Abstract

Current evidence-based guidelines for generalized anxiety disorder (GAD) tend to recommend initial treatment with either a selective serotonin reuptake inhibitor or a serotonin-noradrenaline reuptake inhibitor, although there is also good evidence for the efficacy of pregabalin and quetiapine. NICE guidelines recommend that cognitive behaviour therapy is reserved for patients not responding to initial interventions based on self-help and psychoeducation. The findings of a mixed treatment comparison and meta-analysis demonstrate the difficulty in establishing the relative efficacy and tolerability of pharmacological treatments. It is hard to predict which patients will respond well to pharmacological treatment, but response to antidepressants or pregabalin is unlikely if there is no onset of effect within four weeks. The value of combining pharmacological with psychological interventions is uncertain. The small number of relapse prevention studies causes uncertainty about optimal duration of treatment after a satisfactory initial response, but continuing treatment for at least twelve months is advisable.
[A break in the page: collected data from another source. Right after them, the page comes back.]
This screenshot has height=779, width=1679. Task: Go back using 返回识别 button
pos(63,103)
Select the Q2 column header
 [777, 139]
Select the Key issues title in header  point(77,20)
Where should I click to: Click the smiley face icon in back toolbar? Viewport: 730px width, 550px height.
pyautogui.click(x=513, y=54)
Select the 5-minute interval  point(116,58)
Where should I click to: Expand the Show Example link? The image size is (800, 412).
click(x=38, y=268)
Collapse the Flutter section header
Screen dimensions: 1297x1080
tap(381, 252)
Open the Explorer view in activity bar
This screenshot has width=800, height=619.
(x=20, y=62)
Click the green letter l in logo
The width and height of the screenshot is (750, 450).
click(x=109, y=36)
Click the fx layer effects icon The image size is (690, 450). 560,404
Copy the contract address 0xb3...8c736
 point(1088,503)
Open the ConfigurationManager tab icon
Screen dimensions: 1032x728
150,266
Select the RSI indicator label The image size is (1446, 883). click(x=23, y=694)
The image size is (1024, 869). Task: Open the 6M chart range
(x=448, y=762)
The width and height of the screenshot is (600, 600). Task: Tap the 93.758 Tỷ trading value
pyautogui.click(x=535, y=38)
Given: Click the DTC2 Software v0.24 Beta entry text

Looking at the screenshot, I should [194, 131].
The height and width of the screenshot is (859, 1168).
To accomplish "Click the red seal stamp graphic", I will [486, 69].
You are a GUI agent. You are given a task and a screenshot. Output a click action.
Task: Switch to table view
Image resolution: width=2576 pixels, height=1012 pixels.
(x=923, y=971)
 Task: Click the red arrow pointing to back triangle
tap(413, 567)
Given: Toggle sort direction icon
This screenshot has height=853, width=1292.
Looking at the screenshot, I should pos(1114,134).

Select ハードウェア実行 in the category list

However many patients will not respond well to current interventions, and there is much room for improvement in the development of more effective and better tolerated treatments. Challenge studies in healthy volunteers, involving the inhalation of air ‘enriched’ with 7.5% CO2 provide a robust experimental medicine model of GAD and are being used to evaluate novel pharmacological and psychological interventions. In addition, advances in understanding of the potential role of neuroinflammatory factors in GAD also suggest other potential targets for pharmacological treatment.